En direct depuis Hongkong
15 décembre 2005
On parle effectivement beaucoup de développement à Hongkong. L’Union européenne, les Etats-Unis et le Japon assurent avoir l’intention de réunir de grosses sommes d’argent pour atténuer d’éventuels effets négatifs des libéralisations commerciales pour les pays en développement. Cet argent doit aussi être investi dans des infrastructures nécessaires au commerce mondial. L’Union européenne compte aussi ouvrir ses marchés aux pays en développement les plus pauvres, pour tous leurs produits et sans exception : c’est ce que Peter Mandelson, le commissaire européen au commerce, a affirmé dans une réunion qui vient d’avoir lieu.
De nombreux pays du Sud, ainsi que des ONG actives dans la politique de développement, critiquent toutefois fortement ce « paquet du développement »:
1. Les propositions définies comme « paquet du développement » concernent seulement les 50 pays les plus pauvres de la planète. On essaie ainsi d’opposer les pays en développement les uns aux autres.
2. Les sommes promises seront liées à des conditions qui correspondent à la politique de libéralisation menée par le Fonds monétaire international.
3. Les problèmes fondamentaux des accords à négocier au sein de l’OMC ne sont pas abordés, au contraire : les pays industrialisés posent des exigences maximales dans le domaine des services et demandent des baisses drastiques des droits de douane sur les produits industriels. C’est également ce que le conseiller fédéral Joseph Deiss a souligné hier lors d’une rencontre avec les médias et les ONG suisses.
La rhétorique du développement pourrait avoir un effet boomerang. Le Brésil, l’Inde et la Chine ont d’ores et déjà annoncé qu’ils ne sont pas disposés à accepter les propositions qui sont sur la table. L’issue de la conférence est ainsi encore totalement ouvert.
Tandis que la tension monte dans les salles de négociation, l’ambiance est colorée, joyeuse et animée au parc Victoria. Différents réseaux (tels que le Pesticide Action Network des pays asiatiques et du Pacifique ou la coalition pour la souveraineté alimentaire) ont ainsi organisé aujourd’hui un « tribunal public » dans lequel des paysans ont dénoncé les effets négatifs de l’accord de l’OMC sur l’agriculture. Des paysans cambodgiens ont notamment évoqué les afflux d’importations bon marché: depuis que leur pays est devenu membre de l’OMC il y a deux ans, ils ne peuvent plus vendre leurs propres choux et carottes. Ces légumes sont désormais importés au Cambodge depuis le Vietnam et la Thaïlande. Des manifestations, en général colorées et pacifiques, ont lieu chaque jour. Quelques rares escarmouches ont opposé manifestants et policiers, dont les images dominent les médias.

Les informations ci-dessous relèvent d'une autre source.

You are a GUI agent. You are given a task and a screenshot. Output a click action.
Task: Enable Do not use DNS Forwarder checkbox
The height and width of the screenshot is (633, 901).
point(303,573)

La Déclaration de Berne collabore avec des centaines d’organisations. Par ces alliances, on essaie d’offrir aux délégués des pays du Sud un soutien qui leur donne suffisamment d’assurance pour oser refuser des propositions inacceptables. Le commissaire européen au commerce, Peter Mandelson, a d’ailleurs affirmé que sans le travail de nombreuses ONG, la voix des pays du Sud se ferait encore moins entendre.